Respondendo a uma consulta formulada por um parlamentar amazonense sobre a validade dos reajustes salariais do funcionalismo público concedidos em anos eleitorais, o Tribunal Superior Eleitoral (TSE) tomou uma decisão que poderá ter enorme impacto na campanha de reeleição do presidente Lula. Por 6 votos contra 1, a corte reafirmou que os aumentos de servidores que excederem "a recomposição da perda de seu poder aquisitivo" são expressamente proibidos pela Lei 9.504/97 no período entre os seis meses anteriores à data do pleito e a posse dos eleitos.

Assim, segundo os ministros, os aumentos que excederem os índices inflacionários, concedidos após 1º de abril, não têm validade legal. É esse o caso da Medida Provisória 295 que Lula assinou no dia 30 de maio, reestruturando e concedendo gratificações para sete carreiras do funcionalismo, beneficiando cerca de 160 mil servidores, com um impacto de R$ 1,3 bilhão por ano no Orçamento Geral da União. A decisão foi tomada no momento em que várias outras categorias reivindicam a implementação de planos de carreira e salários. Três delas - os auditores da Receita, os delegados, agentes, peritos e escrivães da Polícia Federal e os serventuários da Justiça do Trabalho, da Justiça Federal, da Justiça Eleitoral e da Justiça Militar - estão em greve, exigindo aumentos entre 30% e 57%.

"Interpreto a legislação em vigor de modo a evitar distorções, desvirtuamento a partir da utilização da coisa pública e visando objeto individualizado: a obtenção da simpatia de grande parcela de eleitores formada pelos servidores públicos", afirmou o presidente do TSE, ministro Marco Aurélio de Mello. Segundo ele, a concessão desses aumentos em plena campanha eleitoral, por configurar "vantagem sedutora" aos servidores públicos, "afeta a igualdade de oportunidades", desequilibrando a disputa eleitoral.

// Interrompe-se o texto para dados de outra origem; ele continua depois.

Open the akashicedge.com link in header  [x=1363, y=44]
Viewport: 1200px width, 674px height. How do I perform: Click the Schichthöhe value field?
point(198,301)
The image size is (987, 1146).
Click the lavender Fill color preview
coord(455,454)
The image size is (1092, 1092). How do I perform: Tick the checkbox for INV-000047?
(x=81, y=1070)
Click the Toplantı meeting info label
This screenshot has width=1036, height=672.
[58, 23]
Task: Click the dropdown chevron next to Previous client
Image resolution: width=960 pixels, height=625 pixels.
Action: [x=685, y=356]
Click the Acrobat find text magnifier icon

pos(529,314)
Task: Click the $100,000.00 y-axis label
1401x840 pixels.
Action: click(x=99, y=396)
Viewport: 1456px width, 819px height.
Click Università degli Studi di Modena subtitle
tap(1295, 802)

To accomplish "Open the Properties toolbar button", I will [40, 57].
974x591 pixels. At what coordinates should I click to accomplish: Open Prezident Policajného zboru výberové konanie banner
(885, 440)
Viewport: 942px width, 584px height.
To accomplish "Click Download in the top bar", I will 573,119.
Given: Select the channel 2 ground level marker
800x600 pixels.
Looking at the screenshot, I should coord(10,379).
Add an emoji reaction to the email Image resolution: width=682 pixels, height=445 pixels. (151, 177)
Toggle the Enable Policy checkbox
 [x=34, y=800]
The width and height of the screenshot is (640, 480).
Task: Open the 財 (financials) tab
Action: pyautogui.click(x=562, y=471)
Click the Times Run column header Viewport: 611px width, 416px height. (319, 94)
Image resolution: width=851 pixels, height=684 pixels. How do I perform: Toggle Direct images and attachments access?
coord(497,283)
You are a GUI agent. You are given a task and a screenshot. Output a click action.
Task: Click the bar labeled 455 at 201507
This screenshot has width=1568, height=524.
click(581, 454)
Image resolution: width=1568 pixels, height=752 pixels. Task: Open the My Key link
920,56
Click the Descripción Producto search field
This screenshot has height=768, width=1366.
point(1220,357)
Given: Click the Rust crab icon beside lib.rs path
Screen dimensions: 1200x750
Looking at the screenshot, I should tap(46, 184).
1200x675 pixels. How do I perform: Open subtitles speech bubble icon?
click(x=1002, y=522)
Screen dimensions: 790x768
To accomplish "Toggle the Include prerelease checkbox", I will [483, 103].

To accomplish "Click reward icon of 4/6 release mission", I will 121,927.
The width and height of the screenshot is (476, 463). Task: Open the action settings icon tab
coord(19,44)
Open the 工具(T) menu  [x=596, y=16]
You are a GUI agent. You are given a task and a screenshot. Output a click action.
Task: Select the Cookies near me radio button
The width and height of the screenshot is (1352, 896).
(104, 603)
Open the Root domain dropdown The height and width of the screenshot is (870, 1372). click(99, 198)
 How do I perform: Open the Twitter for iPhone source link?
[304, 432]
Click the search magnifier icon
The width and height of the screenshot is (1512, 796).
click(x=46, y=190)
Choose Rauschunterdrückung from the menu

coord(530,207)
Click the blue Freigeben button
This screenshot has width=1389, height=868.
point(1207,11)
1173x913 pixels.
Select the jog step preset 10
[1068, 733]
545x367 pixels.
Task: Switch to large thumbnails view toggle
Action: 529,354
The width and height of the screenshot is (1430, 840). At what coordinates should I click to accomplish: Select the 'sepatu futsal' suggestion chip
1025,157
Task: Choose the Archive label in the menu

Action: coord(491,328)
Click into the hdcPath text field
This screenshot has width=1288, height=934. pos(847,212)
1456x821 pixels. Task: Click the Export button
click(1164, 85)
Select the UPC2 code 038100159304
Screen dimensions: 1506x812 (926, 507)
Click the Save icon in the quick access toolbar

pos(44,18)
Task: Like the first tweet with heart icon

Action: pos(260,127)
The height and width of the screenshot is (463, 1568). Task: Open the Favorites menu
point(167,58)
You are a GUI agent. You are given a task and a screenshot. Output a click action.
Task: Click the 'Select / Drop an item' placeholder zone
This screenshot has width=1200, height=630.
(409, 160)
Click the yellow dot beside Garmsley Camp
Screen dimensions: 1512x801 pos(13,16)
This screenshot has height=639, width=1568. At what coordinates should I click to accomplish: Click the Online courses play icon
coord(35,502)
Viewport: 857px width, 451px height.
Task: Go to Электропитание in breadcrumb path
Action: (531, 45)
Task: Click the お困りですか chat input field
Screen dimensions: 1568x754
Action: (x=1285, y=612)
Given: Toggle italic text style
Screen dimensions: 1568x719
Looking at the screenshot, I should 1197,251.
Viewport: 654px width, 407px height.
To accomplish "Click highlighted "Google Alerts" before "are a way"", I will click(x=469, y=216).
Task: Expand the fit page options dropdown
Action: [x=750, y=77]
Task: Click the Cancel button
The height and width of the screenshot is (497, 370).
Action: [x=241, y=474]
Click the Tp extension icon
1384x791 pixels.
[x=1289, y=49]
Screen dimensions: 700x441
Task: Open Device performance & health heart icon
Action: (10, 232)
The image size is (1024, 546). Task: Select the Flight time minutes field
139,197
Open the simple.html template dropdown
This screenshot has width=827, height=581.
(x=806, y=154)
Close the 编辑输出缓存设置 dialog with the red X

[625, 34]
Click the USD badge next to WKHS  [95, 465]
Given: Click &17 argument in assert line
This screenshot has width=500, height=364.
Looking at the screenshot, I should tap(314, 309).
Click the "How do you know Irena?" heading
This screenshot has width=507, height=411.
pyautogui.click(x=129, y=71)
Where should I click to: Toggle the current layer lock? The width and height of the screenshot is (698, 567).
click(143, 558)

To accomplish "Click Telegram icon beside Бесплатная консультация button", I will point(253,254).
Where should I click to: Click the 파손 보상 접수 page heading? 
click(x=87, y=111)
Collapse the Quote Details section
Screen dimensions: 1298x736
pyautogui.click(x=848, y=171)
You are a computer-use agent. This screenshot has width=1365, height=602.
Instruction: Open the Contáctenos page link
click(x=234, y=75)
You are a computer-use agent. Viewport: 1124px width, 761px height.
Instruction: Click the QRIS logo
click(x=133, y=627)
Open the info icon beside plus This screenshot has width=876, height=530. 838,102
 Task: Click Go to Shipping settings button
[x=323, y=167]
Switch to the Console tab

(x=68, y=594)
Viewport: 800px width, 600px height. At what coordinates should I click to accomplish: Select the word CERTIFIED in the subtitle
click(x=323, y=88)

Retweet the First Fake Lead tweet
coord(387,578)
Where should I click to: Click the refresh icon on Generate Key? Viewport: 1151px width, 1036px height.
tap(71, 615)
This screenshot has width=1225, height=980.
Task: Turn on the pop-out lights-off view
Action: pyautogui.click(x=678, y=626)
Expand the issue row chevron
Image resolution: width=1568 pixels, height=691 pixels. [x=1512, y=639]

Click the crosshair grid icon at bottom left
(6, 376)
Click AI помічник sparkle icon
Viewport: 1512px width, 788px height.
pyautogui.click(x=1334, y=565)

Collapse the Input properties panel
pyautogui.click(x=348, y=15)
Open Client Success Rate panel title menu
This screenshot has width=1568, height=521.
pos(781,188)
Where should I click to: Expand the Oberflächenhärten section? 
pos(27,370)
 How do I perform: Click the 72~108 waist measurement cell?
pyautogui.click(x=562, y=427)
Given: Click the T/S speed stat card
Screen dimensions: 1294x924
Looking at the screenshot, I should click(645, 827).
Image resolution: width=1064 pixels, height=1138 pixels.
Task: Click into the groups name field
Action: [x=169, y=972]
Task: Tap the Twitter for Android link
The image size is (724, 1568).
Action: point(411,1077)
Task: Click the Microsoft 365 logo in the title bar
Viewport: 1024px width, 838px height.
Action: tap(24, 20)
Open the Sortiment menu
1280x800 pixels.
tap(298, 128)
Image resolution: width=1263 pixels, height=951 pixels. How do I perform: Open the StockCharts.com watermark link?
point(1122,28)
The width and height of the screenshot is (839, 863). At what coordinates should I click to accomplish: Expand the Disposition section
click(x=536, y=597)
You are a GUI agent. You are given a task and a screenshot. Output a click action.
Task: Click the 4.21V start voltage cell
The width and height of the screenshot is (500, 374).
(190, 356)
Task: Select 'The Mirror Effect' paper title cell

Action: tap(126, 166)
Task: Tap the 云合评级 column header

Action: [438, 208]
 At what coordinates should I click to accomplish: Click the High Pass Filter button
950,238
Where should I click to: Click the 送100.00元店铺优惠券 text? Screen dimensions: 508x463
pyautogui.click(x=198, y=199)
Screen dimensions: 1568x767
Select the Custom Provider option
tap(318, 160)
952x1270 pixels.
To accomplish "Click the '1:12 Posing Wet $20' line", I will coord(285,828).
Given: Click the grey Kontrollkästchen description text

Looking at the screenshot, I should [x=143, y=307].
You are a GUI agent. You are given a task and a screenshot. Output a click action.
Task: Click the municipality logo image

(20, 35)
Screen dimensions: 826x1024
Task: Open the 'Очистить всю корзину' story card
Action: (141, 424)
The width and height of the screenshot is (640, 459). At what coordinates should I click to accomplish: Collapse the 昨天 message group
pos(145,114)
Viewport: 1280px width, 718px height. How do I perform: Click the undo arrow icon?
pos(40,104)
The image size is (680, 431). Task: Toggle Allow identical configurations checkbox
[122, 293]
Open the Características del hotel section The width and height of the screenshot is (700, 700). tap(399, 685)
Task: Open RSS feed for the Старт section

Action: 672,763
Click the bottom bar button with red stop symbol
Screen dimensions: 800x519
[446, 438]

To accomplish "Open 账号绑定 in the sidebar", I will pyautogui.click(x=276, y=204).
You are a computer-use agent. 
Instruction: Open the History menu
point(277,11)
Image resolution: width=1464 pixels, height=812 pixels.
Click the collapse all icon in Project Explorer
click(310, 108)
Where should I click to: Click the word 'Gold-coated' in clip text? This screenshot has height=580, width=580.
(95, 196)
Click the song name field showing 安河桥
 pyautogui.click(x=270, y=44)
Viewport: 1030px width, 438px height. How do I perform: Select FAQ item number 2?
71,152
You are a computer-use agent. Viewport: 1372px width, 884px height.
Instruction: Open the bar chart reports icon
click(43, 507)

"É sabido que os governos em geral não respeitam sequer a reposição do poder aquisitivo da moeda prevista na Constituição. Não obstante, em época de busca desenfreada de votos, tudo é possível e então pode ocorrer até o lapso quanto à prática verificada nos últimos tempos de conferir-se tratamento aos servidores públicos como se fossem os culpados pelas mazelas do Brasil, os bodes expiatórios. A bondade passa a ser uma constante. Esse dado não pode ser desconhecido", concluiu.

A anulação dos reajustes superiores à inflação já concedidos é só um dos efeitos da decisão. O outro diz respeito às sanções previstas para quem descumprir as proibições da legislação eleitoral. Além de configurar a concessão dos reajustes como "ato de improbidade administrativa", o artigo 73 da Lei 9.504 prevê multas que vão de 5 a 100 mil Ufirs, a suspensão imediata do benefício concedido e o cancelamento do registro da candidatura beneficiada.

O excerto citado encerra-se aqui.